Adjusted for inflation, Atlas Shrugged Part 2 is no. 98 on the Worst Openings Ever chart, and despite a much wider release than its predecessor will quite possibly end its run with less than $4m at the domestic box office — or rather, at the box office, period. Reportedly budgeted at $20m, Atlas Shrugged Part 2 will find no following internationally, as Ayn Rand’s Tea Party-embraced views (minus Rand’s derision of religion and the blindly religious) are a purely American phenomenon.

CraveOnline:

I still haven’t read the novel Atlas Shrugged, largely because the original film made it look so boring, but the result is that certain elements of this movie trilogy elude me. I’m particularly hazy on when it’s an appropriate time to ask “Who is John Galt?” in casual conversation. Depending on the scene, the query can either be a fatalistic exclamation, a damning expletive or a casual punctuation. This willy-nilly application of an obvious catch phrase robs it of its dramatic power. Despite his overwhelming influence, John Galt’s identity is a much less enticing mystery after two whole films than Keyser Soze’s was after just half of The Usual Suspects.

Philly.com:

Released just in time for the presidential elections, Atlas suggests that Galt would be a dyed-in-the-wool member of the Grand Old Party, perhaps a little like Mitt Romney, a business magnate whose running mate, Rep. Paul Ryan of Wisconsin, once endorsed Rand’s philosophy.

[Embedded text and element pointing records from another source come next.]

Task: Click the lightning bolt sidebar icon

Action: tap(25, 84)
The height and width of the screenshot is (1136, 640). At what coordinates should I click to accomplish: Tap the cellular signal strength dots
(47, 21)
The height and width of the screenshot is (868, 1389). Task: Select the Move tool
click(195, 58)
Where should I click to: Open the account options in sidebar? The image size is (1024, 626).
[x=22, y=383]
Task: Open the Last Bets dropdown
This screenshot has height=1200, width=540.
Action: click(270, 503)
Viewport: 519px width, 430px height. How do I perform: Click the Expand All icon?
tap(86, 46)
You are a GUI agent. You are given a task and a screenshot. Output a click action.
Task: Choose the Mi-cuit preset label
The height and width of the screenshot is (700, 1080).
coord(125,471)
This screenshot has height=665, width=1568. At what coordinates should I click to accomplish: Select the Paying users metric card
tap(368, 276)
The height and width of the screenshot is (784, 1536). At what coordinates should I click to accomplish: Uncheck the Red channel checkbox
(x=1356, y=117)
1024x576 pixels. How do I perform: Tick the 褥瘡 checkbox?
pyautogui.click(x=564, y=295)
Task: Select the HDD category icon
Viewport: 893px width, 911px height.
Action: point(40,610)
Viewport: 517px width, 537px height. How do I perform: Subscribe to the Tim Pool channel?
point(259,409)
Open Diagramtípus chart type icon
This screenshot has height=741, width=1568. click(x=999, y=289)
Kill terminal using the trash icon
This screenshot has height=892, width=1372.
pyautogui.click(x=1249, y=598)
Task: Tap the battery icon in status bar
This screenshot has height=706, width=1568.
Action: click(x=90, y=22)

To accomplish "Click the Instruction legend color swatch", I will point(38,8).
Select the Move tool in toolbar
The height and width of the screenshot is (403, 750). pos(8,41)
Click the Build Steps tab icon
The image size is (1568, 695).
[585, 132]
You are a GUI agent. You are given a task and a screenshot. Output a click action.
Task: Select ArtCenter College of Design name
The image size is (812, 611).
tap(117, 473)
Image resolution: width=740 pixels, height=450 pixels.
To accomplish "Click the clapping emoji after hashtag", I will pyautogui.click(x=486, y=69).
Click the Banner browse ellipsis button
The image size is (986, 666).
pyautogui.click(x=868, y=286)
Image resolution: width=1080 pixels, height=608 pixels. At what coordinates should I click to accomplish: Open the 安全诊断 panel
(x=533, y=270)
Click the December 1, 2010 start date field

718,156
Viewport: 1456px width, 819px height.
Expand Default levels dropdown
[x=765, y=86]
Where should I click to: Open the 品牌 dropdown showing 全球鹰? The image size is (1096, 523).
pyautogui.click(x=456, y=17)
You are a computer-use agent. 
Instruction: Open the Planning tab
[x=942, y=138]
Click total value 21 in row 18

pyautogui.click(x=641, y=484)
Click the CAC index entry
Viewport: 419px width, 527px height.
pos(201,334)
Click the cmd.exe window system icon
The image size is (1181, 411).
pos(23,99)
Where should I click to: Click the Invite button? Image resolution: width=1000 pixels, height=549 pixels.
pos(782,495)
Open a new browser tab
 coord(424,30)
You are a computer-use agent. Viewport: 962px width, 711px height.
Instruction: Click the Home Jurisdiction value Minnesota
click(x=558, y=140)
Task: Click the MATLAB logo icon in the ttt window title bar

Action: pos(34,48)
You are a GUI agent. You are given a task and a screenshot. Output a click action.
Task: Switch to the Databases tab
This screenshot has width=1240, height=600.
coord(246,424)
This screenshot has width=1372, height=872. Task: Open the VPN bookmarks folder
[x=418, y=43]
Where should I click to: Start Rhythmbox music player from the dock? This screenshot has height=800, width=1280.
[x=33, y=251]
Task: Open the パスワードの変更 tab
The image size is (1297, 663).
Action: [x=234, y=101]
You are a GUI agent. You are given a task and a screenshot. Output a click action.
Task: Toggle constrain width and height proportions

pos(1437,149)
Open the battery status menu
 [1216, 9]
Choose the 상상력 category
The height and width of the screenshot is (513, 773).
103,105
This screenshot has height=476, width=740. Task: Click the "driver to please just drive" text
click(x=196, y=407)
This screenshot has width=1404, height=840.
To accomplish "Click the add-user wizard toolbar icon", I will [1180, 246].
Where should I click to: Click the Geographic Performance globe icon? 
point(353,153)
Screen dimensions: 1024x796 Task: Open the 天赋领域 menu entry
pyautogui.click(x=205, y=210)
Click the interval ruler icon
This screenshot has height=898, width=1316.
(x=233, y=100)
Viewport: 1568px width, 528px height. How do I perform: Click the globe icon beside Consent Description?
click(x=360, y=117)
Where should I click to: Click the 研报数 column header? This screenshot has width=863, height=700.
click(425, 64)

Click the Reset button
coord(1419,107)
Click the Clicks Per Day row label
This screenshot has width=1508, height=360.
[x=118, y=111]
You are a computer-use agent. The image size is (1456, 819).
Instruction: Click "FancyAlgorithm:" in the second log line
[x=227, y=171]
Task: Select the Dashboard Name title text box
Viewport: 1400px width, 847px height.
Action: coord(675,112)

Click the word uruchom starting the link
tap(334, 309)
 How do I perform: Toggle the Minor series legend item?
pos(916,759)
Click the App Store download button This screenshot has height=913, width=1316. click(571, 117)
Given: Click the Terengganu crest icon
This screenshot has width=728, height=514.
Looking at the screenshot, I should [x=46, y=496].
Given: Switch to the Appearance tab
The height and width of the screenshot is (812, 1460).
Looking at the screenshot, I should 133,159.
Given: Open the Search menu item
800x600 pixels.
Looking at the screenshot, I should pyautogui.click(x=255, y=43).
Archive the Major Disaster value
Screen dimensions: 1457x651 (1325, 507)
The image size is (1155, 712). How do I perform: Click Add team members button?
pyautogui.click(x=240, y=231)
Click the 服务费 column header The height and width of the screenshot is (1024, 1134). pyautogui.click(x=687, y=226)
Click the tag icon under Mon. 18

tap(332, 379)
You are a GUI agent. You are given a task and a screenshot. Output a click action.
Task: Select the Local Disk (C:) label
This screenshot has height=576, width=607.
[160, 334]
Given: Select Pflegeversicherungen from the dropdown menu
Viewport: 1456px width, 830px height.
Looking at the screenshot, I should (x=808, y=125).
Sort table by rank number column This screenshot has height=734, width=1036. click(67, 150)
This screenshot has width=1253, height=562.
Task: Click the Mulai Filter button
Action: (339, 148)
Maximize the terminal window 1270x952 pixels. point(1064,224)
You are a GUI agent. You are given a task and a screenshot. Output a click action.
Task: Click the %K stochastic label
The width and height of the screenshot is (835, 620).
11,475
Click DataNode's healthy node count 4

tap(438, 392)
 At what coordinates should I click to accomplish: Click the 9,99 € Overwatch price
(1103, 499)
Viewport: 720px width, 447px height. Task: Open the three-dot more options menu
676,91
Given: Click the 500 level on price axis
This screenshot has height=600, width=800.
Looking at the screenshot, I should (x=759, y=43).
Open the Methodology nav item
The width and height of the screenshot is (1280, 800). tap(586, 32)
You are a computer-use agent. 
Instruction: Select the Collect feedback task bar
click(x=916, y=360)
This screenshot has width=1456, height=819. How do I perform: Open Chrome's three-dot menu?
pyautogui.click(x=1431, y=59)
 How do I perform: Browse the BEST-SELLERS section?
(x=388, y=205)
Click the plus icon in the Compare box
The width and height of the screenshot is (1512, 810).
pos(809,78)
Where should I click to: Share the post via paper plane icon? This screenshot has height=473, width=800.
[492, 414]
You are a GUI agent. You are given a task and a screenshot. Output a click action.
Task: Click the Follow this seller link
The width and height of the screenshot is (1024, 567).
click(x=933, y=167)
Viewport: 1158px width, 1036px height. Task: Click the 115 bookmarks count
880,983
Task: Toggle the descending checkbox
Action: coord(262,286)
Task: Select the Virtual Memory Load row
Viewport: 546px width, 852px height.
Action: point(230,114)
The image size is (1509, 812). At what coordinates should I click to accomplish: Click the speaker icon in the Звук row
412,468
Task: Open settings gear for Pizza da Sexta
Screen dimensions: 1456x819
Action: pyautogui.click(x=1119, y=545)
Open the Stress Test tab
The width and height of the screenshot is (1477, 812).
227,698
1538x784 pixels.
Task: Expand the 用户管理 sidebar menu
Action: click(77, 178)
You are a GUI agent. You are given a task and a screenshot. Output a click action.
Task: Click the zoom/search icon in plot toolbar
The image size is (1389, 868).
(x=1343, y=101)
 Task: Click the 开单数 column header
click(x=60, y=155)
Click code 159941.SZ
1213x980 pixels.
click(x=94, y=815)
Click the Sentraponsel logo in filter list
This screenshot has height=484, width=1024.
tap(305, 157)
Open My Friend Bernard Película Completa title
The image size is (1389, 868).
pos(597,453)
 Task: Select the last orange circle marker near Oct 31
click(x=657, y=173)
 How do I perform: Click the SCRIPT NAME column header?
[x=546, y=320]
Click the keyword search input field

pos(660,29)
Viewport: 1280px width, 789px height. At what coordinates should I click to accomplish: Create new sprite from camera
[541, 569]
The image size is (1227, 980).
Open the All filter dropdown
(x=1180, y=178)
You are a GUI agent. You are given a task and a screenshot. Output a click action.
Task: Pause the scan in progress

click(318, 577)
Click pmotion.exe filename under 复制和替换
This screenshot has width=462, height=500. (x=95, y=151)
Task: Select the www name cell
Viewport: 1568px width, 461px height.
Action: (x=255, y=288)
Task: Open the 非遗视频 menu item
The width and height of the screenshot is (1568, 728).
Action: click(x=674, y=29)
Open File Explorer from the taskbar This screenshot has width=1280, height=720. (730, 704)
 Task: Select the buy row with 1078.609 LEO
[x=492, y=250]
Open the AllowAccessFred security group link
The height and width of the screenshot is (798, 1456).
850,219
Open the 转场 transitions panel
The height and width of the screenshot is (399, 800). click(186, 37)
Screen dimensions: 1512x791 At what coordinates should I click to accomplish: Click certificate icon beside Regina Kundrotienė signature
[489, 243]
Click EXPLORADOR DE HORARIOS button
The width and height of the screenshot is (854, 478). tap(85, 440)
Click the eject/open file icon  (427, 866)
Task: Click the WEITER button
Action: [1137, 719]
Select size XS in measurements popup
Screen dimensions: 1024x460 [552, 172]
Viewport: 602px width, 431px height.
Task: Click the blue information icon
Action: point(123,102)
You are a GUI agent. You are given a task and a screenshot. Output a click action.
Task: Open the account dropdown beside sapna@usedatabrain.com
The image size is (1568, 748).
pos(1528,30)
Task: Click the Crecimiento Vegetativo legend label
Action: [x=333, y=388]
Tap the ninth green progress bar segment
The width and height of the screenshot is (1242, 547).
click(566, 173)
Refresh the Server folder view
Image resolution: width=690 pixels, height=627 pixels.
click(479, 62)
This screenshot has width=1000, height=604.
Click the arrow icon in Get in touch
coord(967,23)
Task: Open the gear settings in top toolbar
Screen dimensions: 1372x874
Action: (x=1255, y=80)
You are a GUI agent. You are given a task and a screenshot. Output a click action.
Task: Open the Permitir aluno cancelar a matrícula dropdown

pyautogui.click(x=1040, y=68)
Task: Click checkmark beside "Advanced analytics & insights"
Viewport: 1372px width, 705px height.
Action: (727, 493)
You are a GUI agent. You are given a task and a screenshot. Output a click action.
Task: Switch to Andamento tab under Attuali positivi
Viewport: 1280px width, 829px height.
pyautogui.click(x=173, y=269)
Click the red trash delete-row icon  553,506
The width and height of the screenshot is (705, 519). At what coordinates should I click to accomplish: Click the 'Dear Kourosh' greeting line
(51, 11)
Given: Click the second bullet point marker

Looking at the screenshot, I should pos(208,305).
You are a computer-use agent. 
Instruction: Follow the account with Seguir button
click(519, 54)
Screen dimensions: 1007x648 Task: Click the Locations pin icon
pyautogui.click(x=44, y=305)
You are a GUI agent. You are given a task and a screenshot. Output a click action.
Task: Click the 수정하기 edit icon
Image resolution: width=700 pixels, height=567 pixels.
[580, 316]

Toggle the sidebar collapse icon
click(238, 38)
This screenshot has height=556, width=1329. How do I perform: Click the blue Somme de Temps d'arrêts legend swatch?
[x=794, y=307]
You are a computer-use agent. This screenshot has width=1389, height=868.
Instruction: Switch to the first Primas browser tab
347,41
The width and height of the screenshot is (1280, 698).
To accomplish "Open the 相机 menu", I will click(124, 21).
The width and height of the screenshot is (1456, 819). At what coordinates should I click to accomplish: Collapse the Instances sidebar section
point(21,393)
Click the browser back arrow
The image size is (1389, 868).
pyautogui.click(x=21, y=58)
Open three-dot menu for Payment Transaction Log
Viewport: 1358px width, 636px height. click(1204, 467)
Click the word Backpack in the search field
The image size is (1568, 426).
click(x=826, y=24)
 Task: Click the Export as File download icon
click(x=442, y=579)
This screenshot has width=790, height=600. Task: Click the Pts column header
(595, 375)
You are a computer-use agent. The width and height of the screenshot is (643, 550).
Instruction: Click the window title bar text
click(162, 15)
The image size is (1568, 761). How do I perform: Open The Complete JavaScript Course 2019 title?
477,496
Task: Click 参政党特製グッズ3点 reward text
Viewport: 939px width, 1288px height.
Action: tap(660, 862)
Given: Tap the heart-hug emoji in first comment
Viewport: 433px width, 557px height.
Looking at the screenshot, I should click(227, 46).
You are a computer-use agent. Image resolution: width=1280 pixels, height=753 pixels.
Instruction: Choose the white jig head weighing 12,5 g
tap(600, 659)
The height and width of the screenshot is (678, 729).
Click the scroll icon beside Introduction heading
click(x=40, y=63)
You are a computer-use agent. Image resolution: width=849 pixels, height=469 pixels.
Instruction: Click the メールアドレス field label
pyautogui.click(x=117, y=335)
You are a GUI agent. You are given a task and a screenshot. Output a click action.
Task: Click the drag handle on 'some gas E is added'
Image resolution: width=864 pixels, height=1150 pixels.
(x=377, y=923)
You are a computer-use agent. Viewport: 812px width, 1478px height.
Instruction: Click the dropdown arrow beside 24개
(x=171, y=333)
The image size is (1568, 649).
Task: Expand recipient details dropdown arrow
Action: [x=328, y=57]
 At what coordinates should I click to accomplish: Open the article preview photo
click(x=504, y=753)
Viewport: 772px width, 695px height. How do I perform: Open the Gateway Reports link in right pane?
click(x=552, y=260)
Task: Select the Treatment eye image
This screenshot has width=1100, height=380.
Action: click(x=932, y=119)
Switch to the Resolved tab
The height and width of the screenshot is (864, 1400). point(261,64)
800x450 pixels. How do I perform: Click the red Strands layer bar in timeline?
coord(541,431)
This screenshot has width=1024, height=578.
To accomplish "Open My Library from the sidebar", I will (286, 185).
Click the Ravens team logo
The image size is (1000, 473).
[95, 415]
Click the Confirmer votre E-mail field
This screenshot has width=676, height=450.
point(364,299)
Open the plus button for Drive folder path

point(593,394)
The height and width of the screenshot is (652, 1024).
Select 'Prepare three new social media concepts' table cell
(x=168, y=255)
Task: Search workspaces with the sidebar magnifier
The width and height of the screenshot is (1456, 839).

It’s a convenient suggestion, but misleading: Rand, who famously heaped abuse on Ronald Reagan, thought that both parties used government to manipulate private enterprise.

Reason.com:

The standard bastions of right-wing intellectual or political power have never loved Rand — and Mitt Romney’s vice presidential candidate Paul Ryan has run away from his reputation as a professed fan of hers. Her stance on the limits of government’s rightful powers are too stringent, her hatred of the irrationality of religion too blazing. Still, Atlas II is tonally aimed at an obvious right-wing audience, the sort who thought Romney was right-on with his comment about the 47 percent of Americans who live off government and see themselves as victims. Romney didn’t use the Randian terms “looters and moochers” for those who live off taxes but he might as well have. The film features Fox News’ Sean Hannity in an as-himself cameo arguing Atlas’s theme, as government tries to confiscate metal magnate Henry Rearden’s amazing amalgam, “Rearden metal.”

Wikipedia:

The production company for the second film, Either Or Productions, LLC, is taken from the name, Either-Or, that Rand gave to the middle ten chapters of her novel. An April press release stated the name of the film as Atlas Shrugged, Part 2: Either Or.